Entries supplied |
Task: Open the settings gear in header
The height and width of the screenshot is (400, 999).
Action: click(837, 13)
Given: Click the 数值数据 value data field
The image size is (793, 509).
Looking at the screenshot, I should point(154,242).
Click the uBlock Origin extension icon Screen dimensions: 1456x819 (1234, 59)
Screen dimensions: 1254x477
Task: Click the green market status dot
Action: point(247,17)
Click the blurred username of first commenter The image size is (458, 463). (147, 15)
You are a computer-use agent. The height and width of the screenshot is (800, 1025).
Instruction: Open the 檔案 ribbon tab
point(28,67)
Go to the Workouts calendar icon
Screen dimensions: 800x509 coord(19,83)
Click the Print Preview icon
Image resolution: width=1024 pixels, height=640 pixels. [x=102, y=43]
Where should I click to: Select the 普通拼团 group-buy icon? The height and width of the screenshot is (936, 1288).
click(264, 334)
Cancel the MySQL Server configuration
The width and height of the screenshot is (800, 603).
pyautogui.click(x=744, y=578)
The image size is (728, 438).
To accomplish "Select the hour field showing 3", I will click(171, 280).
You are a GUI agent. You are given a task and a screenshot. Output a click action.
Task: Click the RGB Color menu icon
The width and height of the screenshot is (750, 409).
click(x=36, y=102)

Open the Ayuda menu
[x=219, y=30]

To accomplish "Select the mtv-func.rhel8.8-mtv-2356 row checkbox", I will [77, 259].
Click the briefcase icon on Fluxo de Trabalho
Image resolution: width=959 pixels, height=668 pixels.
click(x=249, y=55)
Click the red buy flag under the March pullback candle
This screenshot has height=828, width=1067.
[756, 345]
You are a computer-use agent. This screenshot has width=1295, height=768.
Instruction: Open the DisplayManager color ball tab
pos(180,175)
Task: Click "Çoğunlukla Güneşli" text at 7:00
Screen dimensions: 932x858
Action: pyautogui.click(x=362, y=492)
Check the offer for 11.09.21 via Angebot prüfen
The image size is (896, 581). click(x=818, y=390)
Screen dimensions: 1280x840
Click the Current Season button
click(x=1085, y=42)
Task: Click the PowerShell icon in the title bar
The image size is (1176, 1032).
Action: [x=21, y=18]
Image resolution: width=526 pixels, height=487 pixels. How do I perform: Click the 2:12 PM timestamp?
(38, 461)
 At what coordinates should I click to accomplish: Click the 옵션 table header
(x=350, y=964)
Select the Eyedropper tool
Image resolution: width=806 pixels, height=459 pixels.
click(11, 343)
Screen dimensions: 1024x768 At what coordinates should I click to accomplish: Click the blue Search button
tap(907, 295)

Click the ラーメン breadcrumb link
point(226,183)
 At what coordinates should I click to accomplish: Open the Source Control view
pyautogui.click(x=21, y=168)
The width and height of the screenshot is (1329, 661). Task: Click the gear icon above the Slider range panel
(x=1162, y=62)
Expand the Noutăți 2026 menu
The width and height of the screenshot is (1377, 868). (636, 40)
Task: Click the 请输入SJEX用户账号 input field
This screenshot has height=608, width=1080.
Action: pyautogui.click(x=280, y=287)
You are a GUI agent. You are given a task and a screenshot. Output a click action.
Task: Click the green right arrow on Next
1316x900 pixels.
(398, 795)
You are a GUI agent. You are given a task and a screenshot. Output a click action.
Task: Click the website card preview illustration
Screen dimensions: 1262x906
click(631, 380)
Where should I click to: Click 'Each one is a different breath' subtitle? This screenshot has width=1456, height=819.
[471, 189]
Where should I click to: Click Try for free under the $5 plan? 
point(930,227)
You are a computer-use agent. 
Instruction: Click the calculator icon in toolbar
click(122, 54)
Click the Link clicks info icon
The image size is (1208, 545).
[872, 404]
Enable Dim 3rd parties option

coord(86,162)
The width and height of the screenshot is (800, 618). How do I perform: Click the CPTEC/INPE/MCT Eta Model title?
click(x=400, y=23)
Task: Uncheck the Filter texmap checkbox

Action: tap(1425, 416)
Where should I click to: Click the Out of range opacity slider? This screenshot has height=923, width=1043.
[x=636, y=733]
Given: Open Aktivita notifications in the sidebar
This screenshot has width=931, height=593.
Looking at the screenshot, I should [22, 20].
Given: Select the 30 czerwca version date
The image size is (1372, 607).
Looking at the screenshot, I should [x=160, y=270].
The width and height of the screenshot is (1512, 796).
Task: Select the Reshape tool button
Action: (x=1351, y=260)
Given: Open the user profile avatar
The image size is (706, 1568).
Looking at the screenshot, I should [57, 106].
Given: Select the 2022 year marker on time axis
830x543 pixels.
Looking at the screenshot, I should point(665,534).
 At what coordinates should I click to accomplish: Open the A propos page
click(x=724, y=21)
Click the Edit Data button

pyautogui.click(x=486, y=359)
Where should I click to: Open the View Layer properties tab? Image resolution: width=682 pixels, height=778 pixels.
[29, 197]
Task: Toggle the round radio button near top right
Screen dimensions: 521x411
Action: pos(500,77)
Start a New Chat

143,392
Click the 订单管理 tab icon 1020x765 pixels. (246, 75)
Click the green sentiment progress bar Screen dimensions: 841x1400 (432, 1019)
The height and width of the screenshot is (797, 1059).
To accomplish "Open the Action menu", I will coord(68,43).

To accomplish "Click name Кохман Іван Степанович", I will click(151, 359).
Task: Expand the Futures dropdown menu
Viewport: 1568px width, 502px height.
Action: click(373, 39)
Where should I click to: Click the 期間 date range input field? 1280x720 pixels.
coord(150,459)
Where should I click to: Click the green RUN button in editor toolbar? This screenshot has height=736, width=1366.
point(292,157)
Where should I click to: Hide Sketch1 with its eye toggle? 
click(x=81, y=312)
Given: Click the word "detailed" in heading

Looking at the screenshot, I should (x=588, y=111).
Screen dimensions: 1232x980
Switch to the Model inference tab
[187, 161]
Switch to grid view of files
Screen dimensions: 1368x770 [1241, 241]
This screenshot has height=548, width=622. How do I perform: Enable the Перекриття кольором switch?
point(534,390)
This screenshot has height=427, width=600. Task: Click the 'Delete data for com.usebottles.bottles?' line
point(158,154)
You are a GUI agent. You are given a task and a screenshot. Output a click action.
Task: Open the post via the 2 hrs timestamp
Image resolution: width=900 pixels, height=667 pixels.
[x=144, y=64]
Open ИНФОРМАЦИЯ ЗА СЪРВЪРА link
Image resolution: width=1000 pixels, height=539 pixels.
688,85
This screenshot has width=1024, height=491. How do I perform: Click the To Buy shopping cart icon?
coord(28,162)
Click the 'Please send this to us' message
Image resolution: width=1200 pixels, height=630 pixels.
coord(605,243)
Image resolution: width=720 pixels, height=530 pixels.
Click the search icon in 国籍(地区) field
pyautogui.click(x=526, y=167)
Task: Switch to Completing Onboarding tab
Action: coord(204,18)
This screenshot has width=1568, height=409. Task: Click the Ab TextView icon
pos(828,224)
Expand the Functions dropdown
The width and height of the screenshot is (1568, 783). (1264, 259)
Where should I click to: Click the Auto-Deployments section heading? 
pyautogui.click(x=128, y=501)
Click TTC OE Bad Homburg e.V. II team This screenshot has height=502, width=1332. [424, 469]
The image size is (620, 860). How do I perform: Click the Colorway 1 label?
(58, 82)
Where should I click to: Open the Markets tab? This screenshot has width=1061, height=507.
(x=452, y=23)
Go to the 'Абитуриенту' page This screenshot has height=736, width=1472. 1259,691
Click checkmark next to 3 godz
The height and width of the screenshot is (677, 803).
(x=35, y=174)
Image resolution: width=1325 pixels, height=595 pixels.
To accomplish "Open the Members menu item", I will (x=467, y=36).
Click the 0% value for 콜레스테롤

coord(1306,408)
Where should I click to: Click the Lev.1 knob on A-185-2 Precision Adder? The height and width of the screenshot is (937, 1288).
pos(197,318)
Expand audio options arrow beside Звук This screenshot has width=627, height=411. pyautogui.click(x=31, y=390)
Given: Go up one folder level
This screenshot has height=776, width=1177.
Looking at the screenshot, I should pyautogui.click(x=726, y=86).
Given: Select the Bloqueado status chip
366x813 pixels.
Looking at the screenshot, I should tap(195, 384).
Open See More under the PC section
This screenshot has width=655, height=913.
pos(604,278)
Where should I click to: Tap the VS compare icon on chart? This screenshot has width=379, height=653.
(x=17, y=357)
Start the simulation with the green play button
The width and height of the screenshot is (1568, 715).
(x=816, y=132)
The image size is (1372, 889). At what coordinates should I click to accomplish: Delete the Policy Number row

Your goal |
Reproduce the records word for word from their first line down to the line containing "Looking at the screenshot, I should point(154,242).", including both of those lines.

Correct result |
Task: Open the settings gear in header
The height and width of the screenshot is (400, 999).
Action: click(837, 13)
Given: Click the 数值数据 value data field
The image size is (793, 509).
Looking at the screenshot, I should point(154,242).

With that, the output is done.